» WHAT YOU SHOULD DO: Copy out every line from the records that includes "Create".

» INPUT MATERIAL:
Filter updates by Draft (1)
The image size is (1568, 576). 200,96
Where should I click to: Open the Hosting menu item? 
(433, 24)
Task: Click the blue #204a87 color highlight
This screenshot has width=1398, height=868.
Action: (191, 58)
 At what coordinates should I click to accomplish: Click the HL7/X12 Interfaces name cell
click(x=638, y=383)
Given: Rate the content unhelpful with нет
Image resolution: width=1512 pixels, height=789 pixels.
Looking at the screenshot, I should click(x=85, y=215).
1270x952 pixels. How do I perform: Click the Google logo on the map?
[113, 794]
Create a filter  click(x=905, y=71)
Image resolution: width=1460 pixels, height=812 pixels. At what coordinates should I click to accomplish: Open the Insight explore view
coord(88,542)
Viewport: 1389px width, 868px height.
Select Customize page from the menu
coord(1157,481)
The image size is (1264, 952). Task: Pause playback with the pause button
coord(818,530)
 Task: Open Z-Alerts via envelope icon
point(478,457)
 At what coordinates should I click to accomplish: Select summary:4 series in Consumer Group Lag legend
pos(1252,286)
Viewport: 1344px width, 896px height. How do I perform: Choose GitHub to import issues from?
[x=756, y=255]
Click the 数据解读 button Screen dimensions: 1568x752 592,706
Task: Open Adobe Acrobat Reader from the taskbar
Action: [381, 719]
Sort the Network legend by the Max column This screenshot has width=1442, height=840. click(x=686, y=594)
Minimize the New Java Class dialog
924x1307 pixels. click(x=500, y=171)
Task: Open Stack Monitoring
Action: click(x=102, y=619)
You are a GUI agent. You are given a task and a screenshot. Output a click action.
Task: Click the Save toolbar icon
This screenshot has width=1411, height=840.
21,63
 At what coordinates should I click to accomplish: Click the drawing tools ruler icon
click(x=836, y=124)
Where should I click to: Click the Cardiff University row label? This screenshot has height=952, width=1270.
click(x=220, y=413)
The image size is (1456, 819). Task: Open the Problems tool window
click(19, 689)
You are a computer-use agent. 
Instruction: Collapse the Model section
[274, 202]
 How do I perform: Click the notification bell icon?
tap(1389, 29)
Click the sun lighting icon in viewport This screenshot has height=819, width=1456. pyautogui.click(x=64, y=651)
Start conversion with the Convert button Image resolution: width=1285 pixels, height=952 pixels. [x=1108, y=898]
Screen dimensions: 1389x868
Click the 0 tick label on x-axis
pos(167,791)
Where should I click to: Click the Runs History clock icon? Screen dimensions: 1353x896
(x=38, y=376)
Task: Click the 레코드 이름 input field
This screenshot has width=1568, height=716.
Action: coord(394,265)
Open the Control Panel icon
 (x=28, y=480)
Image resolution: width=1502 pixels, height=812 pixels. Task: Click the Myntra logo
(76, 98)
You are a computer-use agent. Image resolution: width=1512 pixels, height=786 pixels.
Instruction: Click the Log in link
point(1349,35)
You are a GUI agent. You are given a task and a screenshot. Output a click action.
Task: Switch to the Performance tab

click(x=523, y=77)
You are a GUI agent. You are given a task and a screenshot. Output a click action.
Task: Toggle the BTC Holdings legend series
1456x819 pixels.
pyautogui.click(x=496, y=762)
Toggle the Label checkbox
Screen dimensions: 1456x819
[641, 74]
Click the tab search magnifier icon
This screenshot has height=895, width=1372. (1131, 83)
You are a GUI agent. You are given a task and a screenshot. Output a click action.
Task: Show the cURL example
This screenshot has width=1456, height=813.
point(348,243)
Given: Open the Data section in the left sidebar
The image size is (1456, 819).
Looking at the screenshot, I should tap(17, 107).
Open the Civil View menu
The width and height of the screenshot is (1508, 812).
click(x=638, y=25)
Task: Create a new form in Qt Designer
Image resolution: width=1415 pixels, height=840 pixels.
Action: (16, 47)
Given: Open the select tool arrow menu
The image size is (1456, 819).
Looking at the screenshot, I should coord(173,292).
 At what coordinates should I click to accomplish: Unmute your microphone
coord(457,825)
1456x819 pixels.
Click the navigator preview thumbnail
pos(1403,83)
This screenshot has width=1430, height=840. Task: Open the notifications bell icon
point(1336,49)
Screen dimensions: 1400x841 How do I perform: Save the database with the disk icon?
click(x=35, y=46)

» FINISHED EXERCISE:
Create a filter  click(x=905, y=71)
Task: Create a new form in Qt Designer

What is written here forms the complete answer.